サブタイトル考えるのが大変なのでシンプルなやつに変更しようと思ってます……

* マリークレスト *



 夜半、静寂を貫く悲鳴を耳にして目を覚ましました。頭がはっきりしていないのですが、悲鳴は二種類あるようです。断続的に続く野太い悲鳴と、もうひとつは恐らく若い男の悲鳴だと思います。

 急を要する事態の可能性もありますし寝間着を着替える暇もないので、長衣を上から羽織って顔だけ天幕から外に出しました。


「ひぃっ、いやああああああああああ」


 胸を刺され、地面に仰向けになった従士を目にしたときはまだ我慢できたのです。醜く焦げて身悶えする姿には我知らず声を上げてしまいました。垂れ幕にしがみついてなんとか倒れるのだけは防ぎましたが。

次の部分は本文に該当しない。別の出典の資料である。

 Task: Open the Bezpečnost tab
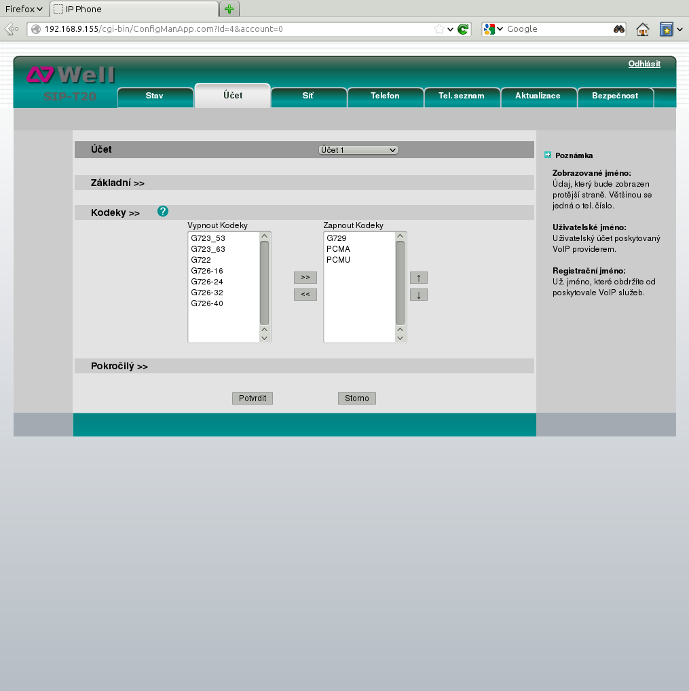[x=615, y=96]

 なんとか視線を逸らすと、寝る前に会話した若者が腰を抜かしているじゃないですか。


『敵対組織によると思われる襲撃が始まっています。そこで燃えている方が、近くで倒れている方を刺してから襲いかかってきましたので、焼きました。おそらく裏切り者でしょう』


 こんな時なのに白猫は随分と落ち着いています。内容は恐ろしく物騒です。焼きましたって簡単に言われましても。そもそも素直にこの言葉を信じてよいのかどうか。


「姫様、ご無事ですか!」


見覚えのある騎士が血塗れの剣を片手に走ってくる。鎧にも返り血を浴びていて、凄惨な戦いを乗り越えて来たことを物語っている。あれ、鎧? 鎧って寝起きですぐに身につけられるようなものでしたっけ?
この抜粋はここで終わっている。